Can you copy word for word the stretch of the data below, from the line containing "coordinates (356, 283)." through the line containing "center [441, 52]."?

*** Entries supplied ***

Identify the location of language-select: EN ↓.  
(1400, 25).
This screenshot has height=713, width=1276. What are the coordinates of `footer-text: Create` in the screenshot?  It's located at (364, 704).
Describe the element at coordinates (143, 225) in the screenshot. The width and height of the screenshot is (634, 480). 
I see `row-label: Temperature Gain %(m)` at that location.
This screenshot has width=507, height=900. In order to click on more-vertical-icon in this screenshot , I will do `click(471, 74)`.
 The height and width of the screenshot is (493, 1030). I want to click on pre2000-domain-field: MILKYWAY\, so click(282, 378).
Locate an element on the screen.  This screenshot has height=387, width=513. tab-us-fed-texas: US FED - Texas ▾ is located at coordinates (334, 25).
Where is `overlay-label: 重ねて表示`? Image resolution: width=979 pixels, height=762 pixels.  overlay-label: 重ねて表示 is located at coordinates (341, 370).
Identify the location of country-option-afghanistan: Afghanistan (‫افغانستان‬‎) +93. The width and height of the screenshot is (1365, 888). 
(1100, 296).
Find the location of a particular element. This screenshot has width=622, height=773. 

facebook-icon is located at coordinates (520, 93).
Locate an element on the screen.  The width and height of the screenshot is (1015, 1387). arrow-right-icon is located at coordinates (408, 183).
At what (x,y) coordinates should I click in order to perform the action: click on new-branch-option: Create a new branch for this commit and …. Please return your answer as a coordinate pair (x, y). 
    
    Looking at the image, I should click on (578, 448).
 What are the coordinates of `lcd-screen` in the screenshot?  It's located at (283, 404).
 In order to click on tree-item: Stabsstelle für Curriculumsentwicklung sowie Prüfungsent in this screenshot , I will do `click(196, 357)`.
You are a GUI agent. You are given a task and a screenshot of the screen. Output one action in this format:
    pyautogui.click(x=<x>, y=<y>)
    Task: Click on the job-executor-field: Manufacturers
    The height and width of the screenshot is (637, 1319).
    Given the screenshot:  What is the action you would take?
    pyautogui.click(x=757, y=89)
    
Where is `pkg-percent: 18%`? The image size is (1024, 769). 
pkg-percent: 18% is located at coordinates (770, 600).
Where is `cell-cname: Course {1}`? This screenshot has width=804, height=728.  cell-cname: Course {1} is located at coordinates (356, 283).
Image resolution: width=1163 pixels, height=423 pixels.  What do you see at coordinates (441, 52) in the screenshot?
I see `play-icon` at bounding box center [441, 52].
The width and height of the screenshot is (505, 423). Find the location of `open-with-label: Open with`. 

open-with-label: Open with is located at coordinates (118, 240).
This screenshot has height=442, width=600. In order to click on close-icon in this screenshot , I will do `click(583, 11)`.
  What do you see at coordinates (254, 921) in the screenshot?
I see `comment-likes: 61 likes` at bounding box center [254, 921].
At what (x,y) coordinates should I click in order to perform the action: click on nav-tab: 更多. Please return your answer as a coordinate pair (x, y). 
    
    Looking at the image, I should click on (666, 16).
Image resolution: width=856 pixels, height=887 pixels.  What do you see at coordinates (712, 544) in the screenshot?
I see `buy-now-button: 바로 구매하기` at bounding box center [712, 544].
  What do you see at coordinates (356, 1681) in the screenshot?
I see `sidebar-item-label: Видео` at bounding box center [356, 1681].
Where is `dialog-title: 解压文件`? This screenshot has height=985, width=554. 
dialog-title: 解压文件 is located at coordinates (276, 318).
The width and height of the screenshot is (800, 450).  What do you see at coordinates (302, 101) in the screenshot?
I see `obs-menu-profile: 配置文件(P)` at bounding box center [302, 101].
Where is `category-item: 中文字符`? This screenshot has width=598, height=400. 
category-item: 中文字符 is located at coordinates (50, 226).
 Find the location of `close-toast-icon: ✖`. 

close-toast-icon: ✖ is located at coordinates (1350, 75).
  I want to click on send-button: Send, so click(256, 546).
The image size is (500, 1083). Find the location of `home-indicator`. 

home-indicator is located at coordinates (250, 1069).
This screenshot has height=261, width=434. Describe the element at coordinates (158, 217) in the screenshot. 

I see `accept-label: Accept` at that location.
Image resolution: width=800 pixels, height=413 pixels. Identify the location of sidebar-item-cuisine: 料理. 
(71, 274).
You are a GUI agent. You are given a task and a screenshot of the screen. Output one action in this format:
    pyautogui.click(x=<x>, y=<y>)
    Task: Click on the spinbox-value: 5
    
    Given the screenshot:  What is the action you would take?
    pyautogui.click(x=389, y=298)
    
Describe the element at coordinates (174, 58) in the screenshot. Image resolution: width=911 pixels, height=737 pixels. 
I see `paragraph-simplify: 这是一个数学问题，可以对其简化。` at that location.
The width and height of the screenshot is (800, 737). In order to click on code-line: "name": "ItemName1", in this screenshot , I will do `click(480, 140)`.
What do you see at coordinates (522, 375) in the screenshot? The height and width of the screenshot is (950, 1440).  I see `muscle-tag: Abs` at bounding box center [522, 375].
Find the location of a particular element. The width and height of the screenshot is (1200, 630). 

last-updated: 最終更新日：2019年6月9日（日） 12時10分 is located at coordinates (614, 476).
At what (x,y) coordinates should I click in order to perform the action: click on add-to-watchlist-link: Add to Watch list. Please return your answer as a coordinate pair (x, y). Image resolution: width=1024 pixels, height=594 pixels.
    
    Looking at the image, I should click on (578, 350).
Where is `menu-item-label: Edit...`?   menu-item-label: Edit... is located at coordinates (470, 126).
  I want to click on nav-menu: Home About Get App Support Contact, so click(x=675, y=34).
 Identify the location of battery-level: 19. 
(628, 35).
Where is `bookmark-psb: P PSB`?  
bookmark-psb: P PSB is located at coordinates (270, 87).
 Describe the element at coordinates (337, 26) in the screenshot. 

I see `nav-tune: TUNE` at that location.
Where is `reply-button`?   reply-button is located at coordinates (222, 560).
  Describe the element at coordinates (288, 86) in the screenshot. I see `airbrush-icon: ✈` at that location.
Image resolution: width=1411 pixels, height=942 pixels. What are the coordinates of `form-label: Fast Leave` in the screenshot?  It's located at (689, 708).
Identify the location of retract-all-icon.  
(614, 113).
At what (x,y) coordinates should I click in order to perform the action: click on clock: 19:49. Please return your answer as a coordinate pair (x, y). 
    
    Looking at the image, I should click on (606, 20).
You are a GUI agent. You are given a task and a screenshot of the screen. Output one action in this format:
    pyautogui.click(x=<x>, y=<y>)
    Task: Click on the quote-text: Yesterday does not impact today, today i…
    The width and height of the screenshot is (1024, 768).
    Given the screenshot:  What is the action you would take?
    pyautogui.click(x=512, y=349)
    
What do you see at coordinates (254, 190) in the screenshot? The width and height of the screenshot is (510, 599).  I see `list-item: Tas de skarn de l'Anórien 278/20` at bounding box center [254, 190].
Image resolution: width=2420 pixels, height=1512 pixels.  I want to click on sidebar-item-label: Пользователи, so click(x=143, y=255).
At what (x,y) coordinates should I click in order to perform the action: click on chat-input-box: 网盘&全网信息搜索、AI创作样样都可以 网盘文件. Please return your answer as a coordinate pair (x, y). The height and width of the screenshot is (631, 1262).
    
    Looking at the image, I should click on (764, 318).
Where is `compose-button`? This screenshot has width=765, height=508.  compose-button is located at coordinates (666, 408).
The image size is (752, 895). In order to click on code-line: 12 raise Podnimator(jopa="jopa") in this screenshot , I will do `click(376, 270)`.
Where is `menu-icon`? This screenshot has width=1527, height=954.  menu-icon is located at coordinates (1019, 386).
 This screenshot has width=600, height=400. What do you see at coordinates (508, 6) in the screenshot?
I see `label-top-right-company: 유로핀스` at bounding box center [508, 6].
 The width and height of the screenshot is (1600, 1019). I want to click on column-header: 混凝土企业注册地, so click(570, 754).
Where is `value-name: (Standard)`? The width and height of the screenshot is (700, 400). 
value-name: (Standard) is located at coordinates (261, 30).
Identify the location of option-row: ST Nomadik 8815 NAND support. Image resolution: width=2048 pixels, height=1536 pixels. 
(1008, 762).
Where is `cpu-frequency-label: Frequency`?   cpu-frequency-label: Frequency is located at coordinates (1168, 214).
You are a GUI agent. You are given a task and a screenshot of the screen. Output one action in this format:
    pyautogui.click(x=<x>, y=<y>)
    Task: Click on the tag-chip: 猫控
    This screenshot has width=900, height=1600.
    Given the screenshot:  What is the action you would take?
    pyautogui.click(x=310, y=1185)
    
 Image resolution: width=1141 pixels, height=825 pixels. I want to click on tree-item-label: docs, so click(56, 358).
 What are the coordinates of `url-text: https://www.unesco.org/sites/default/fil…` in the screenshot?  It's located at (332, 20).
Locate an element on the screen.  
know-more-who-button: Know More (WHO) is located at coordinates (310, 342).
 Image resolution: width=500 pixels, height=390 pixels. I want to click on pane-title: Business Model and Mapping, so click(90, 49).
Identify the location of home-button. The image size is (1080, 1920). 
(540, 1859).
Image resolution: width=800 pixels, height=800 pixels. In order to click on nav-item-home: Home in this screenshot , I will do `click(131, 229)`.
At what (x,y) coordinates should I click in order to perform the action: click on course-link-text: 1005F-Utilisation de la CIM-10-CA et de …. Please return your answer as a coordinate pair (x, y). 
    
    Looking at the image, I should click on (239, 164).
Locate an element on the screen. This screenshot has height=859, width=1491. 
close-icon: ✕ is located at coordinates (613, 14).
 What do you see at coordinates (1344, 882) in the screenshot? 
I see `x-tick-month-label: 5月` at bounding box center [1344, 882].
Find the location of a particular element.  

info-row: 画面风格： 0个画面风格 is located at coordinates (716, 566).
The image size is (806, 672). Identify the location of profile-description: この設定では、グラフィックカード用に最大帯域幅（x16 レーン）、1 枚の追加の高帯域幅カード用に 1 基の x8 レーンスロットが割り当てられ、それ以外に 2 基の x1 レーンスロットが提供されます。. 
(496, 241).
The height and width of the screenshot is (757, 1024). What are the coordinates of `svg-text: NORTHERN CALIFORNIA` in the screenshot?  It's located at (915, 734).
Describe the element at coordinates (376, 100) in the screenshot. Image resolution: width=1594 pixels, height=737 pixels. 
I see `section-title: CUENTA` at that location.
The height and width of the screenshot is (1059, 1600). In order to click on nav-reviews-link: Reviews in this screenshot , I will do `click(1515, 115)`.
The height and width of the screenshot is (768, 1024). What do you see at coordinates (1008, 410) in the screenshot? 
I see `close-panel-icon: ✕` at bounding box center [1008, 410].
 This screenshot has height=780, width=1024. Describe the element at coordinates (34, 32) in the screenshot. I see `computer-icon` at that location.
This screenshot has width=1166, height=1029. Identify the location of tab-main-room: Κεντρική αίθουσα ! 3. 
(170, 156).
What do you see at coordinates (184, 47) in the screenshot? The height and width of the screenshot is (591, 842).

*** End of Entries supplied ***

• **Response area**
Where is `cell-cname: Course {1}`? This screenshot has width=804, height=728.  cell-cname: Course {1} is located at coordinates (356, 283).
Image resolution: width=1163 pixels, height=423 pixels.  What do you see at coordinates (441, 52) in the screenshot?
I see `play-icon` at bounding box center [441, 52].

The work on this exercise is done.